Le tort de la psychologie fut d'avoir disséqué l'homme, de l'avoir catalogué à fur et mesure du dépècement et d'en avoir fait ainsi une pièce de musée, une curiosité de bibliothèque, parce qu'elle oublia qu'en uniformisant des particularités elle ne saisissait pas la Vie. Son tort déplorable fut de ne pas nous représenter l'Homme mais la psychologie, loin donc de vous représenter, vous ou moi : et comble d'aberration ! de lui avoir trouvé une utilité. Il ne lui fallait pas un surcroît d'utilité comme une preuve de certitude et de nécessité. Sa trouvaille même justifiait son opportunité : rien n'arrive si mainte cause ne sollicite. Et la psychologie est venue, parce que la conscience dans l'âme moderne avait découvert la logique des sentiments, et l'inquiétude avec elle. On a cherché mais on chercha un peu loin : on a fourvoyé [12] la psychologie par excès de logique, par un excès de logique de tête surtout. Depuis Condillac on a, sans vergogne, exploité une science. Et faite de son unité comme toute chose, elle a tué énormément de vie. L'erreur date particulièrement de Stendhal et de Benjamin Constant : ils furent incompris. On ne retint d'eux que l'apport nouveau d'une conscience dans l'action, ce qui rehaussait la valeur épisodique des situations dramatiques, sans remarquer le parfait équilibre de leurs créations. La psychologie d'un Adolphe, d'un Julien Sorel oui, mais non celle d'un... ils ne valent point la peine de les nommer.

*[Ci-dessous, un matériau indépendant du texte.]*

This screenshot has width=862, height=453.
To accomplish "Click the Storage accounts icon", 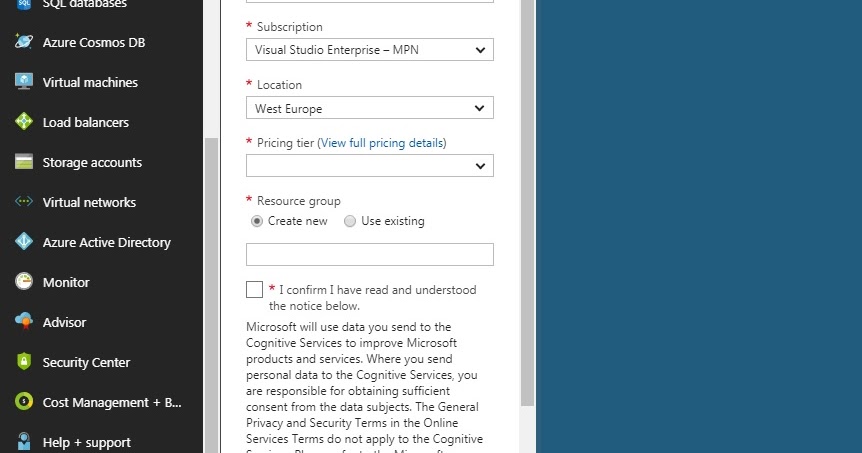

Le nouveau devoir pour l'artiste est de sauvegarder la vie et s'il en use, de la conserver intégrale. L'art d'aujourd'hui se résout dans la vie contradictoire et multiforme, comme nos moyens de rapport, d'éclairage et de locomotion. Autant de cérébralité que de sensibilité et de concupiscence. De l'âme d'abord, qui [13] entend émotion et non calcul et analyse. Nous sommes des êtres passionnés qui avons une conscience sans mesure. Avec le sentiment outré de la vie, nous portons la fatalité en notre cœur. Et plus nous aimons et pensons notre amour, plus nous sommes grands malgré notre profonde désolation. Nous sommes ceux qui à force de penser, sommes parvenus à nous nier nous-mêmes, et, ayant joué avec l'esprit des dieux n'avons plus pu borner notre folie d'orgueil. De fièvre et d'amour — tels sommes-nous, Poètes; mécaniques, non, plus à présent si nous le fûmes jamais. Sensibles, sensibles: nerveux, vibrants et sonores comme les mandores : nous voici. Humains, jusqu'à la fibre et l'os, dans le vice et dans nos exploits ambitieux. Racine et Shakespeare l'ont su avant nous par une souveraine intuition: nous avons hérité de leur âme ; d'où vient qu'à peine nous nous mettons à les sentir et comprendre. L'homme étant le modèle qui nous [14] importe toujours le plus, continuera d'être celui que l'artiste perpétuera.

Telle fut en tous temps la besogne des jeunes qui rénovent parce qu'ils veulent vivre. Ceux d'à présent, après avoir communié dans la mort ne consentent plus à la perpétrer. Une réaction amènera plus tard l'inversion de ces principes, ce n'est pas douteux. Mais pour l'heure, et pendant quelques années, l'homme ne se suicidera plus ni ne se pétrifiera le cœur, morceau par morceau. Cela de par une loi compensatoire que l'on déchiffre difficilement dans la nature mais qui, pour être mystérieuse n'en est pas moins profonde et puissante. — Les hommes qui assistèrent au spectacle des génies tel que le conçurent Wagner, Franck, Debussy, Lekeu — Baudelaire, Rimbaud, Mallarmé, Verlaine, Verhaeren et Whitman Nietzsche, France, Flaubert, Gide et Suarès Carpeau, Rodin, Constantin Meunier Cézanne, Renoir et Van Gogh, ne sauraient plus [15] sentir autrement que tous ces individus à la fois et sauraient sentir autre chose que cette vie trouble et redoutable par eux obstinément cherchée, par eux fervemment adorée. « Nous qui sommes dans la mort, nous avons un appétit de vie intolérable... En toute douleur, la joie effrayante de vivre... » (3) écrivit Caërdal.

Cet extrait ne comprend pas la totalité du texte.